Forum Moderators: DixonJones

Message Too Old, No Replies

Problem with firewall and log stats

With Symantec Enterprise VPN 7, I have only 1 host name in log stats!

         

pagano

4:01 pm on Mar 29, 2004 (gmt 0)

10+ Year Member



First of all: I'm not an expert with firewall!

Saying that, I have some problems with log stats of one of my new clients: when I look at its log stats, I found that in last 3 months all the visits come from only 1 host!
It looked quite strange to me(?!), so I spent some time investigating the problem.
I look at the IP address of this host, and I found that it is the IP of the computer on which Symantec Enterprise VPN 7 is installed.

So, the situation is: the firewall blocks every requests to the web server, check each of them, and then re-send it to the web server, with the result that each requests come from the firewall.

Is there something to do for recovering the original hosts that visit my client's website?

Many thanks in advance.

digitalv

4:47 pm on Mar 29, 2004 (gmt 0)

WebmasterWorld Senior Member 10+ Year Member



It looks like your firewall is acting more like a backwards proxy server :)

I've always been a fan of hardware firewalls, Cisco PIX series in particular. Software firewalls aren't as reliable, and of course rely on a PC to operate. If that PC goes down, which they often do, you're offline until you either re-configure the PC and then re-install the software, or re-configure your entire network.

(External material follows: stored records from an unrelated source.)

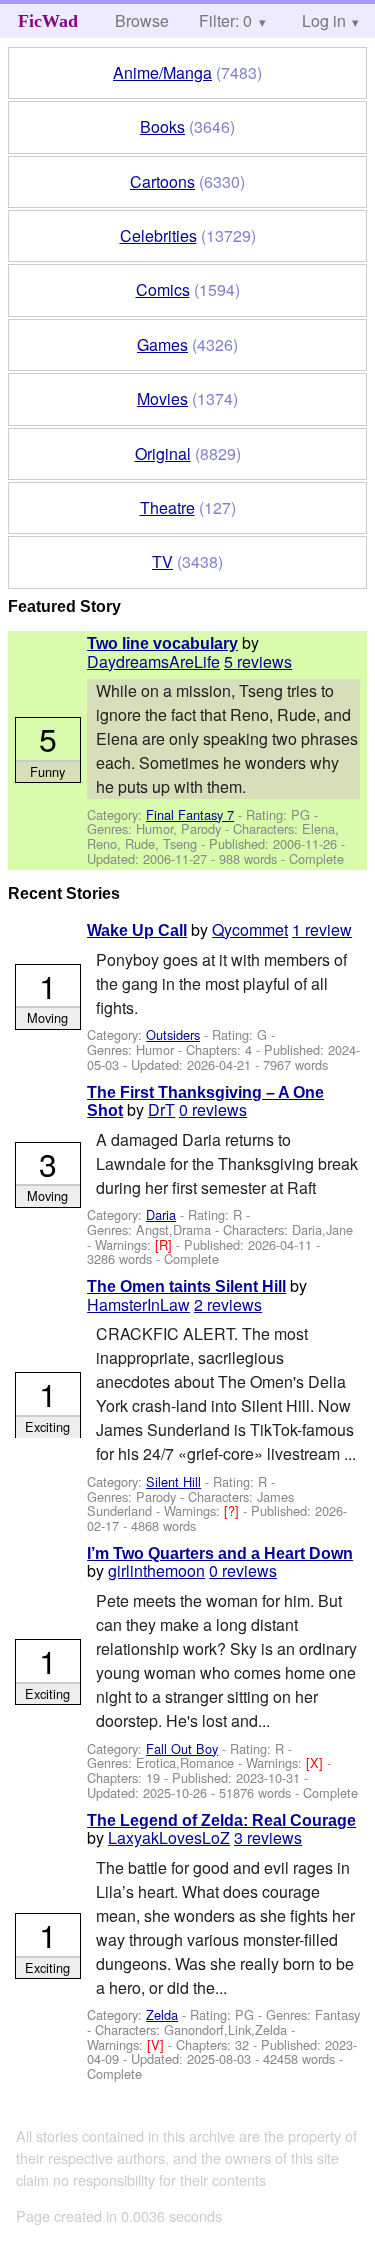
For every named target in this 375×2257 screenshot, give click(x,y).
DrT (161, 1109)
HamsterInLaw (138, 1304)
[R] (165, 1244)
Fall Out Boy (182, 1748)
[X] (316, 1762)
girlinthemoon (156, 1570)
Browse (142, 20)
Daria (161, 1214)
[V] (157, 2044)
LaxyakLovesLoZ (169, 1837)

A hardware solution is much better, more customizable, and more stable. I've never had a Cisco PIX go down, ever.

Fulton

10:46 am on Apr 1, 2004 (gmt 0)

10+ Year Member



Is there something to do for recovering the original hosts that visit my client's website?

Yes, the solution (client side data collection) is to place a snippet of javascript in each of your pages and have the code execute when the visitor has downloaded the page. As it runs in his browser you can retrieve details about his system (like IP number) and then ending it with an outbound call for a dummy.gif image on your own server pass the collected information on as a variable.

Most of the free counters on the web do this.

Belfast

6:41 pm on Apr 13, 2004 (gmt 0)

10+ Year Member



We had a similar problem with a hardware load-balancer. Our solution was to pass the user data in the header and pull it back out on the web server for the logs (sorry I can't provide more details, but I didn't do the nitty-gritty).

It is a free solution that doesn't require any change in the way you are analyzing now.